Updated: Apr 6
By Brooklyn Schultz
On December 3, 16-year-old Shae Smith, Miss Missouri’s Outstanding Teen 2019, underwent surgery for Idiopathic Scoliosis, or a lateral curvature of the spine with no known cause. The curve of her spine was 60 degrees before surgery and post-op images.
“I was told four years ago that I would have a rod put in my back when my curve reached 50 degrees because that’s the guidelines in traditional medicine,” Shae said. “I tried hard to avoid that because I have a love for dance and softball and I didn’t want to lose back flexibility.”
Her mother Angie Smith said she looked for other options besides surgery for her daughter. And waited.
Miss Missouri’s Outstanding Teen 2019 16-year-old Shae Smith was crowned on June 14. (Special to Branson Globe)
“I was that mom who went on a mission to find alternative treatments,” she said. “I watched the struggle she went through wearing a hard shell brace for 23 hours a day, the tears she shed and the pain she lived with. Unfortunately, last year her curve began to progress drastically. Along with that came pain. No parent wants to see their child go through surgery, especially back surgery. However, the day she came to us and told us she couldn't remember the last time she didn't hurt, was the day we knew it was time. She was ready and she was strong enough to handle it.”
Shea, who held the title of Miss Branson’s Outstanding Teen, was crowned Miss Missouri’s Outstanding Teen Missouri 2019 in June.
“I was blessed to have won the preliminary talent award for my jazz dance to “September” [and then] the National Children’s Miracle Maker Award for raising over $18,000 for the Children’s Miracle Network Hospitals during my year as Miss Branson’s Outstanding Teen. I also placed fourth runner up to Miss America’s Outstanding Teen.”
Shae's platform this year is called ‘The Gift of a Miracle.’ She dedicates her platform to her two siblings, Cali and Canyon. Both of whom passed away before their first birthday.

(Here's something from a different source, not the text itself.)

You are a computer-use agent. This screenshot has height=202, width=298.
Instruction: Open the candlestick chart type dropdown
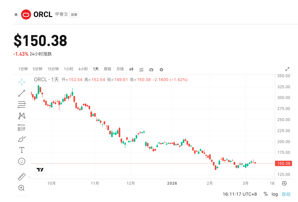(131, 69)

“Taken too soon. My sister Cali blessed my parent’s life for nine months and my brother Canyon touched our lives for only one short month [before passing away]” Shae said. “During Cali and Canyon’s illnesses, the time we spent as a family in the CMN (Children’s Miracle Network) Hospital in Springfield left a mark, but it was a mark of love,”
The care the family received from the staff and volunteers eased their struggles and softened the pain.
Shae Smith, Miss Missouri’s Outstanding Teen 2019, looks at a model of a spine to trace her surgery for Idiopathic Scoliosis, or a lateral curvature of the spine with no known cause when she undergoes it December 3. (Special to Branson Globe)
“Later my youngest brother River spent three weeks in the NICU and
we were overwhelmed by the dedication and care,” Shae said. “However, Children’s Miracle Network Hospitals don’t think this is extraordinary because this is what they do every day,” she said. “It’s important that they’re able to keep doing it, which is why I’m a dedicated fundraiser for children’s charities and CMN Hospitals through my platform, ‘The Gift of a Miracle.’”
Pageant Director Steve Wilson said, although Shae did a lot of volunteer work with Children’s Miracle Network, he did not realize how much she invested in reaching out to others that had scoliosis. “As a Director I assured them Shae’s health came first and the Outstanding Teen Program appearances would be delayed for a later date in the year,” Wilson said. “The prognosis was so good that it appeared that at the most Shae would be recovering at home during a two-month period after the surgery, and then gradually resume her activities in dance, etc. You would never know through her dance and sports activities that she had such a condition.”
It was very important for her to continue to play sports and dance so her parents sought out a very innovative Scoliosis specialist in New Jersey that offered them a plan that did not involve inserting rods in her back.
Due to the severity of the curve of her spine, the Judges at Miss America’s Outstanding Teen asked her many questions about how she did the things she did in her daily life with no outward struggles.
Shae Smith, Miss Missouri’s Outstanding Teen 2019, compares before and after Xray on her spine. (Special to Branson Globe)
“When she danced in the national competition, I truly believe that they were shocked at what a young competitor could do in her situation on the stage,” said Wilson. “She is probably one of the strongest persons I have ever met at such a young age and a true warrior, always thinking of others first.”
The surgery has had a “huge impact on my year as a titleholder” and for the upcoming state pageant.
Shae started competing in the outstanding teen program when she was 13. She says she has gained so many life qualities over the past four years.
“I gained speaking skills, interview skills, confidence, life-long friends and I have had the opportunity to touch many lives, Shae said. I am forever grateful for this experience. I would like to tell other teens going through corrective surgery or battling it with a brace to stay strong. It is so easy to lose your confidence and want to try and hide your back from others.”
This year Shae will physically be able to dance again and be a part of the production, and she has a message to share.
“I have had the opportunity to help so many other girls around the state and the country.” Shae said “There are other girls who compete in pageants who are also living with scoliosis and are now making it their platform as well.”